The next day, Ciriaco made his Red Sox debut in the first game of a day-night doubleheader against the New York Yankees, getting the start at second. In the second game of the doubleheader, broadcasters Joe Buck and Tim McCarver named him the Player of the Game and praised Ciriaco for having a great glove at shortstop while providing some timely hits and speed on the basepaths. Ciriaco finished the game with four hits and 4 RBIs.

Also seeing time at second base and third, the three outfield positions and designated hitter, Ciriaco batted .293 with 16 stolen bases in 76 games for the Boston Red Sox in 2012. On June 10, 2013, Ciriaco was designated for assignment to make room for Will Middlebrooks.

===San Diego Padres===
On June 14, 2013, Ciriaco was traded from the Boston Red Sox to the San Diego Padres for a player to be named later. Ciriaco was acquired after second baseman Jedd Gyorko went on the disabled list with a groin strain, but he saw most of his action at shortstop, as Everth Cabrera went down with a hamstring injury soon after. He hit .238/.284/.333 with 6 SB and 4 RBI in 23 games with the Padres before being designated for assignment on July 12 when Gyorko returned.

===Kansas City Royals===
On July 16, 2013, Ciriaco was claimed off waivers by the Kansas City Royals. He was designated for assignment on April 5, 2014. He was eventually called back up to the roster and was again designated for assignment on June 30. On July 6, he was outrighted to the Omaha Storm Chasers. Ciriaco elected free agency on September 29.

===Atlanta Braves===
On October 13, 2014, Ciriaco signed a minor league contract with the Atlanta Braves organization. On May 2, 2015, Ciriaco was selected to the active roster. After hitting a double and a triple in two of his first three at-bats in 2015, Ciriaco briefly led the major leagues in wRC+.

===Texas Rangers===
On January 13, 2016, Ciriaco signed a minor league contract with the Texas Rangers organization that included an invitation to Spring Training. In 17 spring games, he had a batting average of .487 along with an on-base percentage of 1.013.

===Miami Marlins===
On July 8, 2016, Ciriaco was traded to the Miami Marlins in exchange for Eric Jokisch. In 23 games for the Triple–A New Orleans Zephyrs, he batted .221/.239/.250 with two home runs and four RBI. Ciriaco was released by the Marlins organization on August 12.

===Detroit Tigers===
On August 17, 2016, Ciriaco signed a minor league contract with the Detroit Tigers organization. In 14 games for the Triple–A Toledo Mud Hens, he hit .250/.241/.327 with no home runs and five RBI. Ciriaco elected free agency following the season on November 7.

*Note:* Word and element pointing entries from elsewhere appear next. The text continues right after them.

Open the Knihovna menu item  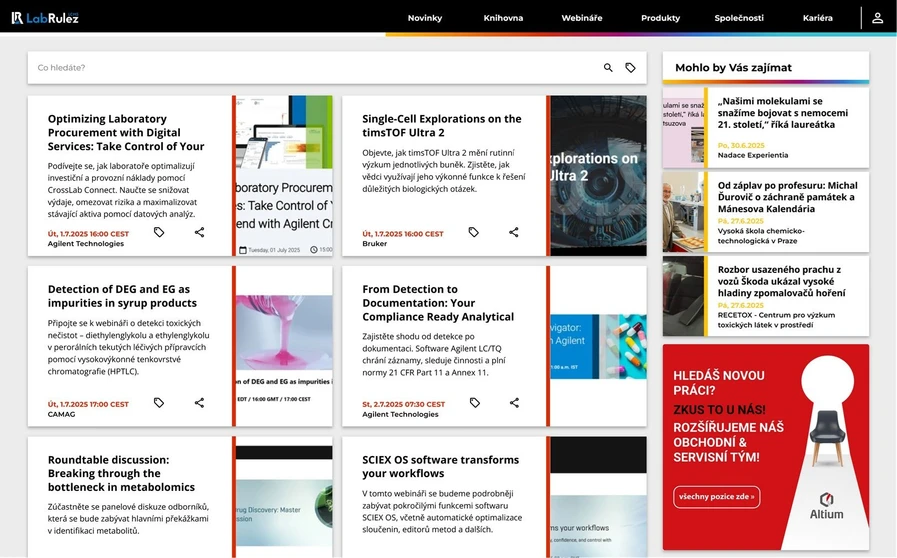click(503, 18)
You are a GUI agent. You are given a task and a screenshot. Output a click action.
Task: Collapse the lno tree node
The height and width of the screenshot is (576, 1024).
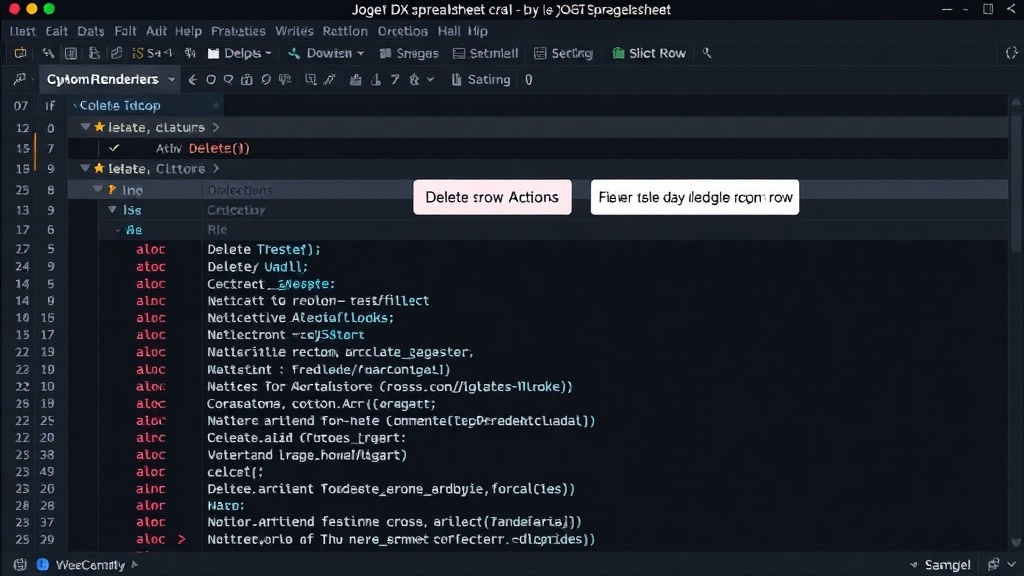tap(98, 189)
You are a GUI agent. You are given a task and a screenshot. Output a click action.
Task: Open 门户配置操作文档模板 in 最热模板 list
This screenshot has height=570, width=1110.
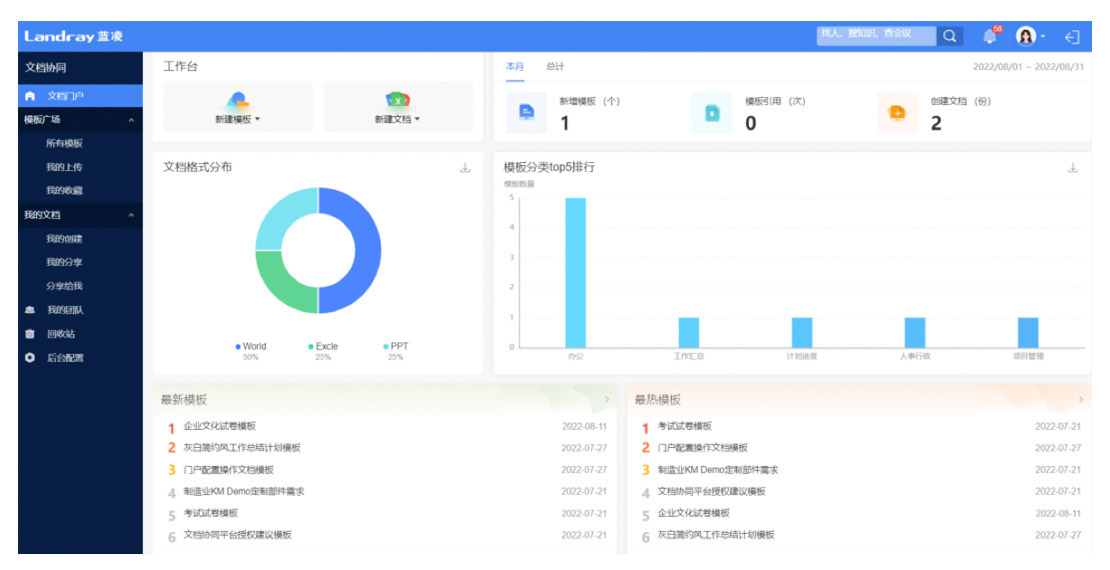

===Tigres de Quintana Roo===
On May 5, 2017, Ciriaco signed with the Tigres de Quintana Roo of the Mexican League. In 46 appearances for Quintana Roo, he batted .267/.287/.361 with two home runs, 22 RBI, and four stolen bases. Ciriaco was released by the Tigres on July 6.

===Vaqueros Unión Laguna===
On July 11, 2017, Ciriaco signed with the Vaqueros Unión Laguna of the Mexican League. In 27 games for the team, he hit .287/.288/.320 with no home runs, nine RBI, and six stolen bases. Ciriaco was released by the Vaqueros on February 1, 2018.

===Kagawa Olive Guyners===
On April 28, 2018, Ciriaco signed a contract with the Kagawa Olive Guyners of the Shikoku Island League Plus.

==Awards and honors==
- 2012 – Triple-A All-Star Game selection
- 2011 – Named the best defensive infielder in the Pittsburgh Pirates Minor League system by Baseball America
- 2010 – All-Star Futures Game selection
- 2009
  - Named by Baseball America as the best defensive shortstop in the Southern League
  - SOU Post-Season All-Star
  - SOU Mid-Season All-Star
- 2008
  - CAL Post-Season All-Star
  - CAL Mid-Season All-Star
- 2006 – MIDW Mid-Season All-Star

==Personal life==
His younger brother, Audy, played in Minor League Baseball.